Study material:

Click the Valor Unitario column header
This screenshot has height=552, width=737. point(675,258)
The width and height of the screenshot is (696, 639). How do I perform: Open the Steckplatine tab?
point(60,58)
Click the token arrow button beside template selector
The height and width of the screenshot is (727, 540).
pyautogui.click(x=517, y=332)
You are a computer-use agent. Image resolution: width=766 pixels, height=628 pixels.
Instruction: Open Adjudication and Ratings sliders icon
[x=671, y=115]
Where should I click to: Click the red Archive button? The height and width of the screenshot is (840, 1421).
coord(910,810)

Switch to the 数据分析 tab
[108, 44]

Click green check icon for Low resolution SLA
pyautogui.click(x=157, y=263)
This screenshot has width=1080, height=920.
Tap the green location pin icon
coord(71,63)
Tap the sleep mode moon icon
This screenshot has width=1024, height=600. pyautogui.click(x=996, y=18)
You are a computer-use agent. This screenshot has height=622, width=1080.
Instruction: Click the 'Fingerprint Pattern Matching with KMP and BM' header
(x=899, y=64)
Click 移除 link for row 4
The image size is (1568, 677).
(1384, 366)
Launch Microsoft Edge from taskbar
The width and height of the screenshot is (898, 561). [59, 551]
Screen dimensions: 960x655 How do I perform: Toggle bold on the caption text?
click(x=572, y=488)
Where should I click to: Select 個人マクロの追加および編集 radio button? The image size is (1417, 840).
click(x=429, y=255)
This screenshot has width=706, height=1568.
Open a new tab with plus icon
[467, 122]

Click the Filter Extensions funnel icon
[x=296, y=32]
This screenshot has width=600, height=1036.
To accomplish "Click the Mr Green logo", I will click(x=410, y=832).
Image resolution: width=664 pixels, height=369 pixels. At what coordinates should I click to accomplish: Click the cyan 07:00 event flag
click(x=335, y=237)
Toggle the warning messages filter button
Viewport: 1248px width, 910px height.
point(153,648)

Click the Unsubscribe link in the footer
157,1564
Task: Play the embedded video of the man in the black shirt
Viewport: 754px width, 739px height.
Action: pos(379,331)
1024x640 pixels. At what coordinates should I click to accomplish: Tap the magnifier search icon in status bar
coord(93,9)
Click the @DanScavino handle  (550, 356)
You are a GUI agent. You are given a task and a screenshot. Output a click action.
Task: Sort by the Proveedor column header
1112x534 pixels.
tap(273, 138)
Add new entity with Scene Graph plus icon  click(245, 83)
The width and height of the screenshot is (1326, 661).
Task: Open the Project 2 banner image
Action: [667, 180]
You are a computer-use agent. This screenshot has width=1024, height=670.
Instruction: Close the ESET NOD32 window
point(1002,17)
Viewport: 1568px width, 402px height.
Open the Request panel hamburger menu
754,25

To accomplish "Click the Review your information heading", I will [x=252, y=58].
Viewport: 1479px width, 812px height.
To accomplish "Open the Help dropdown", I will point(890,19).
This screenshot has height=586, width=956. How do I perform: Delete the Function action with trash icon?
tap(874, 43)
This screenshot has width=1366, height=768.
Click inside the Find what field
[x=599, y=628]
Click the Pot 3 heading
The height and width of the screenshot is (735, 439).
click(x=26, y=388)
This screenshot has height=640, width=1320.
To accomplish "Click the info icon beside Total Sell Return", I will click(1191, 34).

Work task: Would you set down all the lines above, exactly and in full?

The answer:
Click the Valor Unitario column header
This screenshot has height=552, width=737. point(675,258)
The width and height of the screenshot is (696, 639). How do I perform: Open the Steckplatine tab?
point(60,58)
Click the token arrow button beside template selector
The height and width of the screenshot is (727, 540).
pyautogui.click(x=517, y=332)
You are a computer-use agent. Image resolution: width=766 pixels, height=628 pixels.
Instruction: Open Adjudication and Ratings sliders icon
[x=671, y=115]
Where should I click to: Click the red Archive button? The height and width of the screenshot is (840, 1421).
coord(910,810)

Switch to the 数据分析 tab
[108, 44]

Click green check icon for Low resolution SLA
pyautogui.click(x=157, y=263)
This screenshot has width=1080, height=920.
Tap the green location pin icon
coord(71,63)
Tap the sleep mode moon icon
This screenshot has width=1024, height=600. pyautogui.click(x=996, y=18)
You are a computer-use agent. This screenshot has height=622, width=1080.
Instruction: Click the 'Fingerprint Pattern Matching with KMP and BM' header
(x=899, y=64)
Click 移除 link for row 4
The image size is (1568, 677).
(1384, 366)
Launch Microsoft Edge from taskbar
The width and height of the screenshot is (898, 561). [59, 551]
Screen dimensions: 960x655 How do I perform: Toggle bold on the caption text?
click(x=572, y=488)
Where should I click to: Select 個人マクロの追加および編集 radio button? The image size is (1417, 840).
click(x=429, y=255)
This screenshot has width=706, height=1568.
Open a new tab with plus icon
[467, 122]

Click the Filter Extensions funnel icon
[x=296, y=32]
This screenshot has width=600, height=1036.
To accomplish "Click the Mr Green logo", I will click(x=410, y=832).
Image resolution: width=664 pixels, height=369 pixels. At what coordinates should I click to accomplish: Click the cyan 07:00 event flag
click(x=335, y=237)
Toggle the warning messages filter button
Viewport: 1248px width, 910px height.
point(153,648)

Click the Unsubscribe link in the footer
157,1564
Task: Play the embedded video of the man in the black shirt
Viewport: 754px width, 739px height.
Action: pos(379,331)
1024x640 pixels. At what coordinates should I click to accomplish: Tap the magnifier search icon in status bar
coord(93,9)
Click the @DanScavino handle  (550, 356)
You are a GUI agent. You are given a task and a screenshot. Output a click action.
Task: Sort by the Proveedor column header
1112x534 pixels.
tap(273, 138)
Add new entity with Scene Graph plus icon  click(245, 83)
The width and height of the screenshot is (1326, 661).
Task: Open the Project 2 banner image
Action: [667, 180]
You are a computer-use agent. This screenshot has width=1024, height=670.
Instruction: Close the ESET NOD32 window
point(1002,17)
Viewport: 1568px width, 402px height.
Open the Request panel hamburger menu
754,25

To accomplish "Click the Review your information heading", I will [x=252, y=58].
Viewport: 1479px width, 812px height.
To accomplish "Open the Help dropdown", I will point(890,19).
This screenshot has height=586, width=956. How do I perform: Delete the Function action with trash icon?
tap(874, 43)
This screenshot has width=1366, height=768.
Click inside the Find what field
[x=599, y=628]
Click the Pot 3 heading
The height and width of the screenshot is (735, 439).
click(x=26, y=388)
This screenshot has height=640, width=1320.
To accomplish "Click the info icon beside Total Sell Return", I will click(1191, 34).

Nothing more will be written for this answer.